(Stored data)
*** Begin section ***

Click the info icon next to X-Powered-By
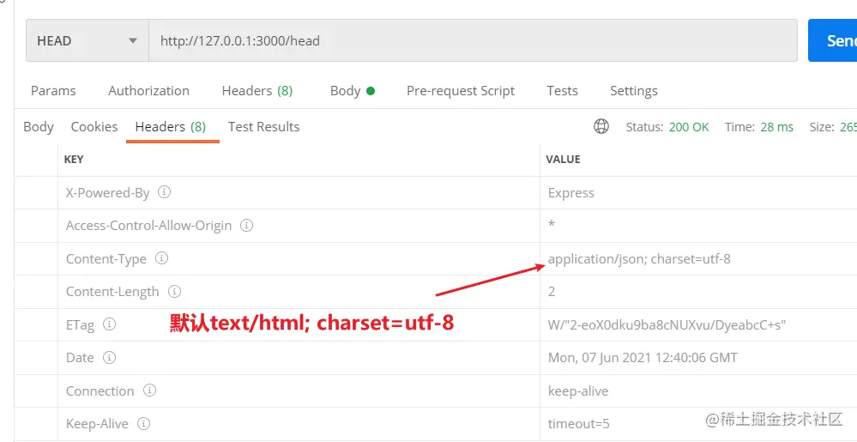857x442 pixels. (165, 192)
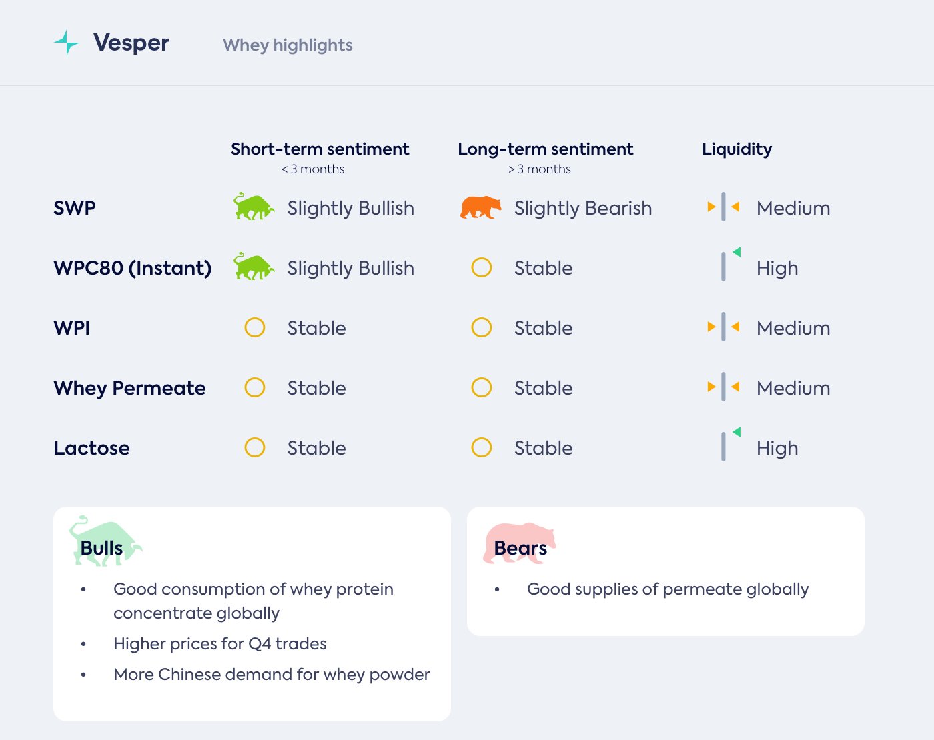Viewport: 934px width, 740px height.
Task: Click the Vesper star logo icon
Action: (x=66, y=43)
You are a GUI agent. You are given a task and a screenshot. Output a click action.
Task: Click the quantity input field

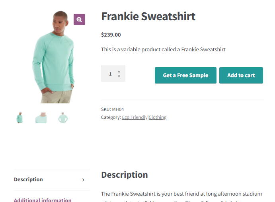click(109, 74)
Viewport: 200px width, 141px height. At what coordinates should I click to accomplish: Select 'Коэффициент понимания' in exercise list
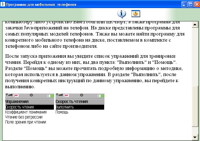(26, 112)
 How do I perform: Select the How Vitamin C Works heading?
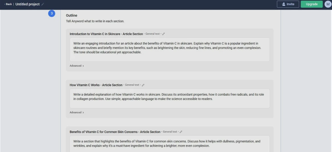96,85
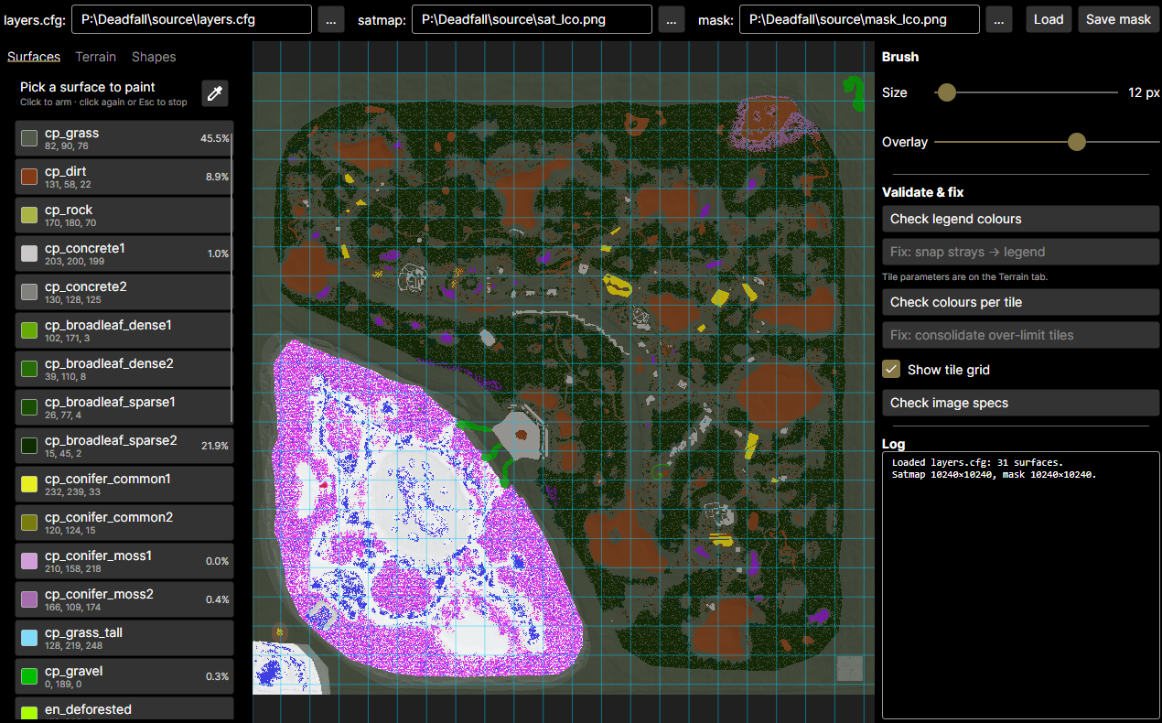Focus the satmap path input field

[532, 19]
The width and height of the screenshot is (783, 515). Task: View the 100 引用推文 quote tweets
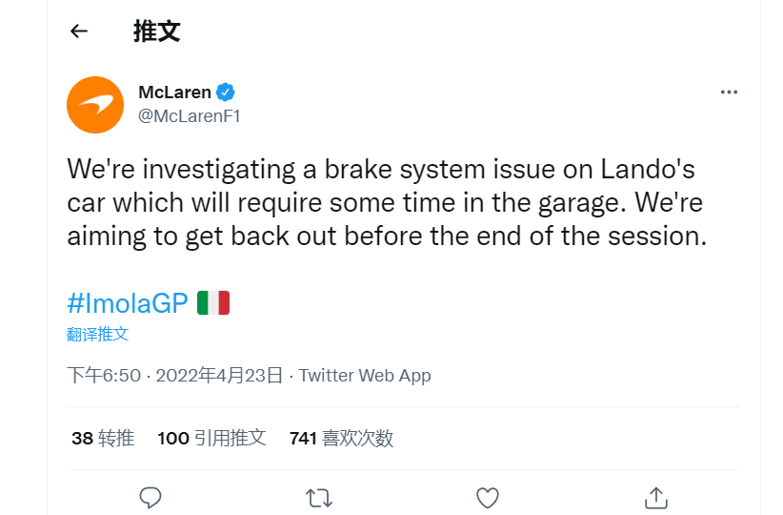tap(211, 438)
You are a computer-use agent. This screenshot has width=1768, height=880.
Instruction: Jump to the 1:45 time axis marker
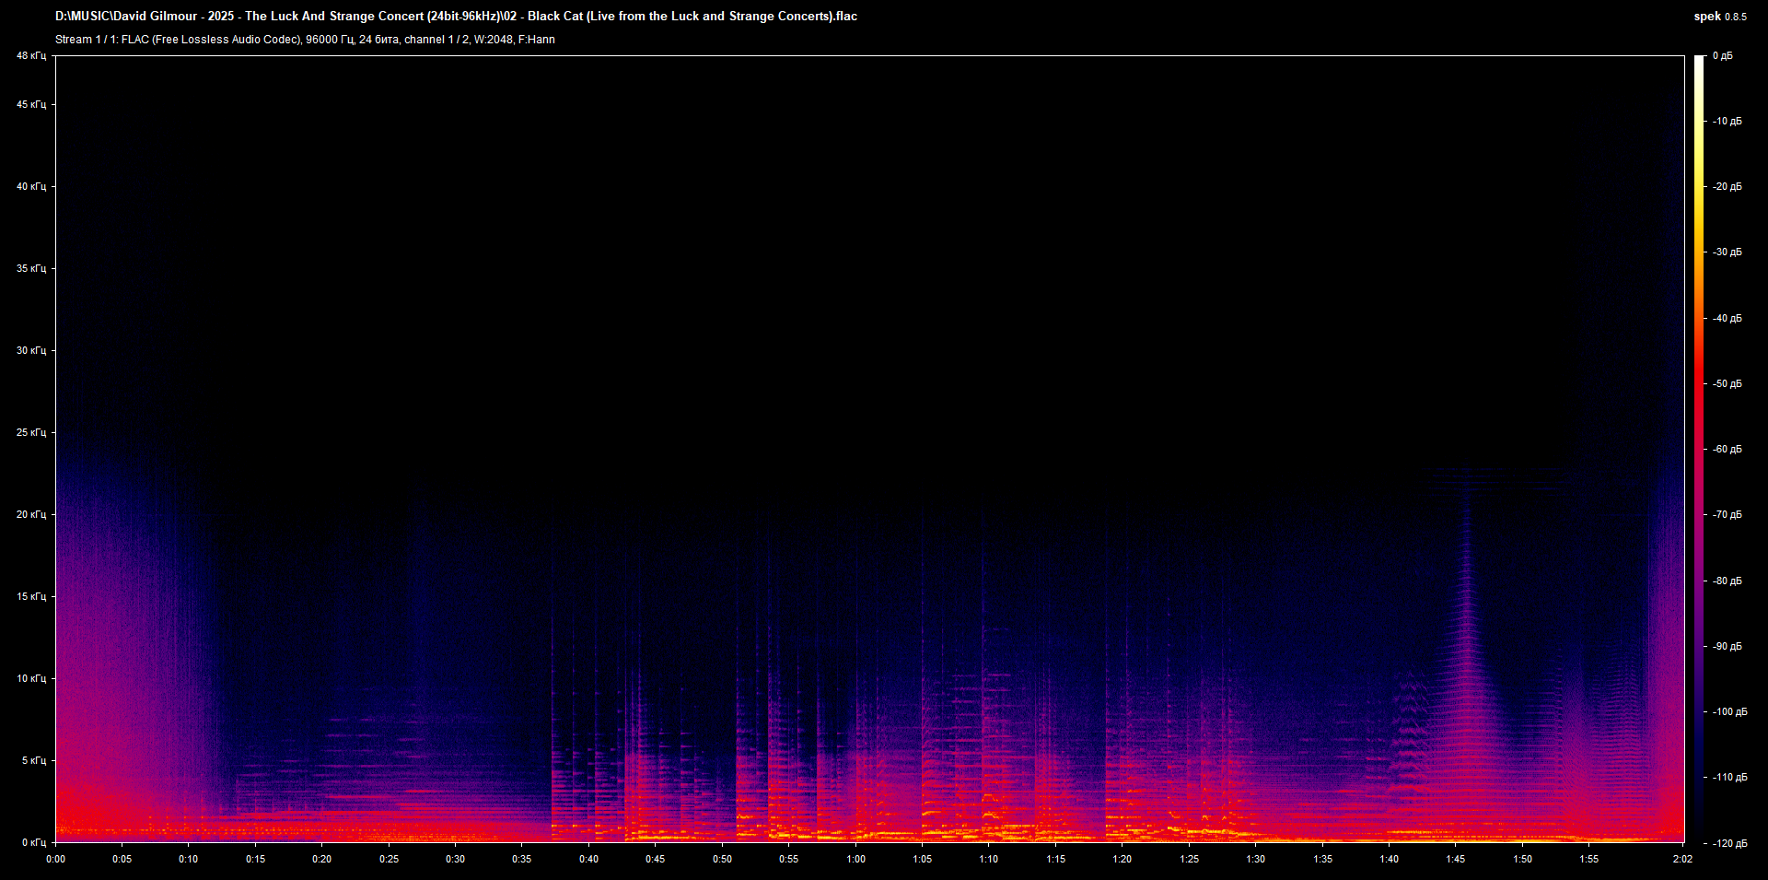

*** End section ***

PROMPT:
From the line containing "How do I perform: Select" to the last line of the records, inclusive, output the lines exactly as written and nothing else; leave out the pictures.

ANSWER TO THIS EXERCISE:
 How do I perform: Select the How Vitamin C Works heading?
96,85
Focus the satmap path input field

[532, 19]
The width and height of the screenshot is (783, 515). Task: View the 100 引用推文 quote tweets
tap(211, 438)
You are a computer-use agent. This screenshot has width=1768, height=880.
Instruction: Jump to the 1:45 time axis marker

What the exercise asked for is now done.